• Required work: What you return must match the entries exactly, except that the pictures are gone.

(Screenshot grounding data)
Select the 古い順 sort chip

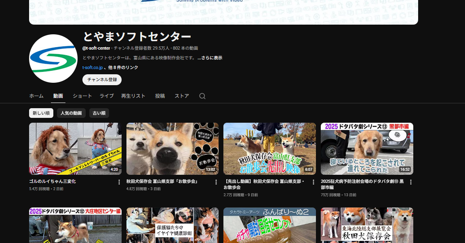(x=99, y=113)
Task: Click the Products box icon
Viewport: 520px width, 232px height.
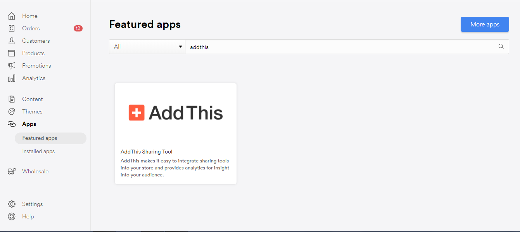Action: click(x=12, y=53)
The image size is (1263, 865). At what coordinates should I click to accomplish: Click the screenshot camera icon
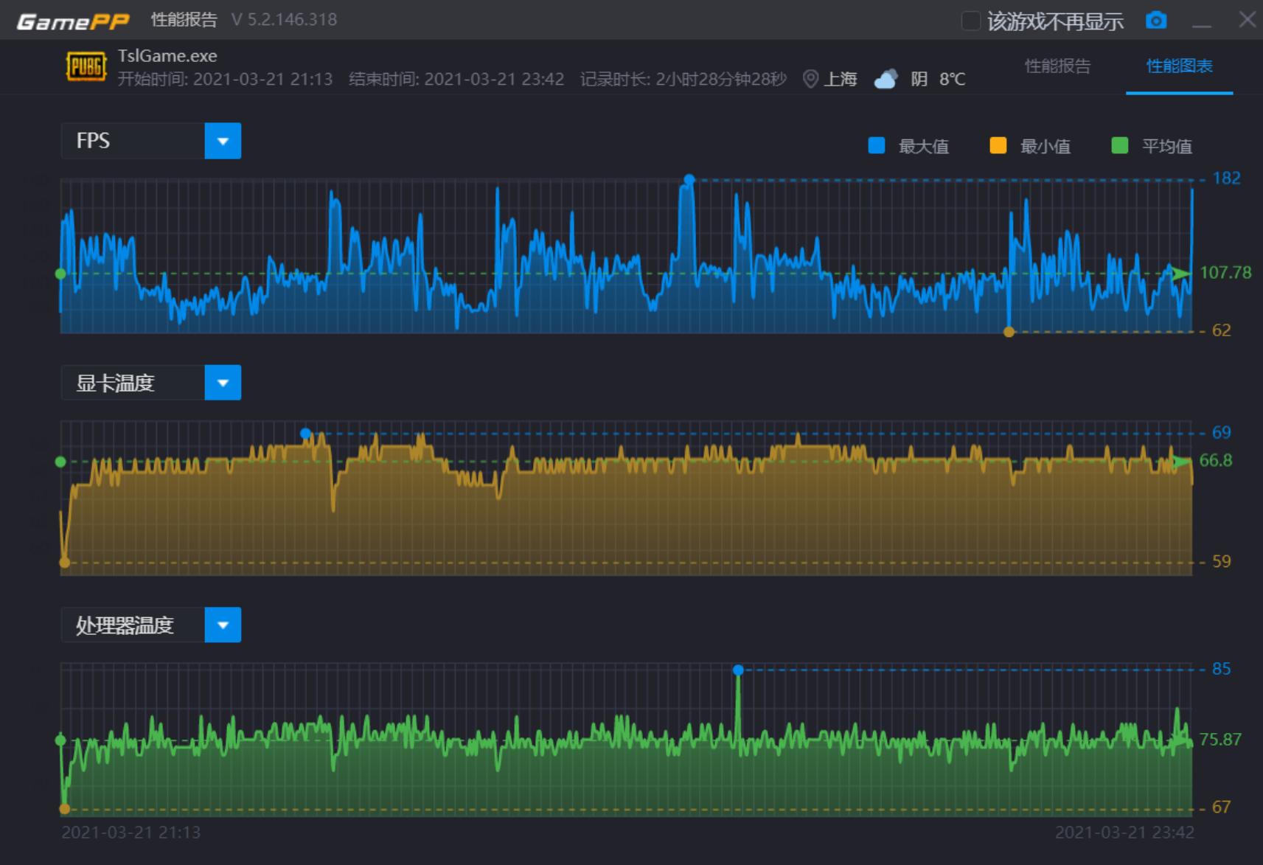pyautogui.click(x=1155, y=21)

• Output for this task:
Select the 古い順 sort chip

(x=99, y=113)
Task: Click the Products box icon
Viewport: 520px width, 232px height.
Action: click(x=12, y=53)
The image size is (1263, 865). At what coordinates should I click to accomplish: Click the screenshot camera icon
pyautogui.click(x=1155, y=21)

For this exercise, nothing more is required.